MONTGOMERY, Ala. (AP) — The future of the governor’s gambling task force is now in the hands of the Alabama Supreme Court.

The court is considering arguments over whether the task force’s commander, Mobile County District Attorney John Tyson, has legal authority to act in every Alabama county or whether he is limited only to his home county.

A Macon County judge used a civil court suit filed by county officials to block the task force March 5. Circuit Judge Tom Young ruled that Tyson only has authority in Mobile County. Minutes after the ruling, the county’s largest employer and taxpayer, VictoryLand in Macon County, reopened its electronic bingo casino. The casino had closed a month earlier to prevent a raid by Tyson.

Tyson appealed to the Alabama Supreme Court last week. He argued that the Supreme Court had made it clear in a previous electronic bingo case that a civil court ruling can’t be used to interfere with a criminal investigation into illegal gambling.
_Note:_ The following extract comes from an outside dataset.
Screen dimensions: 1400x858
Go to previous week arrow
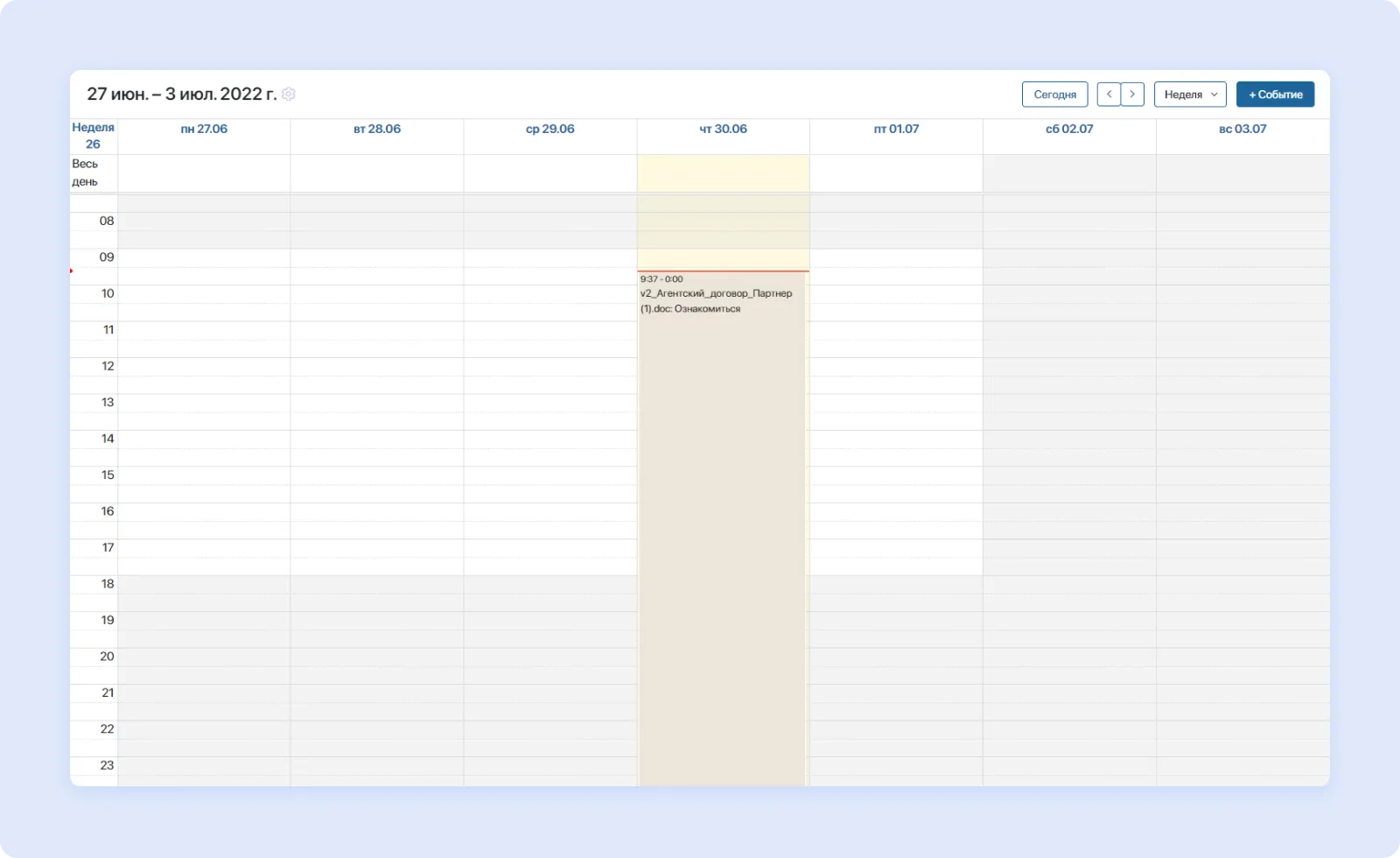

Attorneys representing several Macon County officials and residents filed arguments at the Supreme Court on Monday. They said Tyson had no authority to appeal to the Supreme Court, and the state attorney general is the only one who can represent the state’s interests before the Alabama Supreme Court.

“Our state laws make clear that John Tyson has no authority to represent the State of Alabama,” said John Bolton, a Montgomery attorney who is representing Macon County’s side.

Gov. Bob Riley created the Task Force on Illegal Gambling and appointed Tyson as commander to crack down on illegal gambling. The task force has raided some gambling halls. Others, including Country Crossing in Dothan, closed more than a month ago to prevent raids. Riley and Tyson view electronic bingo machines as illegal slot machines.

In another gambling case from Gadsden, the Alabama Supreme Court on Monday blocked an effort by the Etowah County sheriff to get a legal ruling on electronic bingo machines proposed for the north Alabama county.

Sheriff Todd Entrekin had sought a declaratory judgment on whether to allow bingo machines in 2008 after two groups, Coosa Entertainment Group and CBS Supply, applied for permits to conduct electronic bingo games.

A ruling by Circuit Judge Clark Hall in October 2008 appeared to clear the way for electronic bingo. The Etowah Baptist Association tried to intervene in the case to oppose electronic bingo, but was denied.

The Supreme Court ruled that there was not a proper lawsuit — because there were not two opposing sides — and it threw out Hall’s ruling.

The attorney general’s chief of staff, Chris Bence, said that puts the Etowah County back where it was in 2008, when the attorney general advised Etowah County officials that the state law allowing bingo in the county did not permit machines.

No electronic bingo gambling halls opened in Etowah County during the legal battle.